Semicontinuous granulation: the process of choice for the production of pharmaceutical granules?

Abstract Tablets represent the majority of dosage forms sold worldwide. High-quality granules are a prerequisite for a robust manufacturing of millions and millions of tablets needed. Thus, the preparation of pharmaceutical granules is an important standard operation procedure in the pharmaceutical industry. Due to the pressure on the costs of medication, there is a constant search for new concepts to reduce the manufacturing costs and the time to market keeping simultaneously constant or even improving the quality of the product.

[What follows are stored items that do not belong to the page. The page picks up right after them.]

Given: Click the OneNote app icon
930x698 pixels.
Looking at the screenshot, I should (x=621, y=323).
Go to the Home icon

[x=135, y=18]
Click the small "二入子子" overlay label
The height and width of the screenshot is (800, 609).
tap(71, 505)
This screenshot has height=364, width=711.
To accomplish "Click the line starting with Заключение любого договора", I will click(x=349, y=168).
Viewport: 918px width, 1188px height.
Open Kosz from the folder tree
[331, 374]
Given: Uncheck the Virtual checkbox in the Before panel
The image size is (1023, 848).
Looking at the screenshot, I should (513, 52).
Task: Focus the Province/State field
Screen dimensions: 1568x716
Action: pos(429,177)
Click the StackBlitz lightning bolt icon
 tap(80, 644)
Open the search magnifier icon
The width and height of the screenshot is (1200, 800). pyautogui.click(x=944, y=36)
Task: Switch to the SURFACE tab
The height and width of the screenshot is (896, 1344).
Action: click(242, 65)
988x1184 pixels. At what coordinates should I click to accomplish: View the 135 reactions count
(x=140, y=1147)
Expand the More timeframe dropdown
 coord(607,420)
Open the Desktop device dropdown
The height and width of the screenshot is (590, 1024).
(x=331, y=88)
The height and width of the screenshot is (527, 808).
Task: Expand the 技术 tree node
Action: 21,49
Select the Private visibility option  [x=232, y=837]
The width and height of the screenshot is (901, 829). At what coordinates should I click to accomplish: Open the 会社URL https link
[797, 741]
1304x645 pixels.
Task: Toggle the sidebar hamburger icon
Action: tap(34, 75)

With respect to this trend, the following questions and problems will be treated in detail. (1) Is it possible to replace in the pharmaceutical industry the batch-type manufacturing process for granules by a quasi-continuous or continuous process being successfully introduced in the food industry? (2) Can scale-up problems be avoided by introducing a quasi-continuous process? (3) Using a continuous process, is it possible to keep or even to improve the high quality of the granules? (4) Is it possible to increase the productivity? (5) What will be the cost savings using a quasi-continuous process compared to the classical batch-type procedure? (6) Is it possible to shorten the development time, i.e. the time to market for a new product using a continuous or quasi-continuous manufacturing process for pharmaceutical granules? (7) What type of organizational business model is needed to achieve the desired results? Experiences with a new quasi-continuous equipment, the Glatt Multicell R , will be presented as a case study.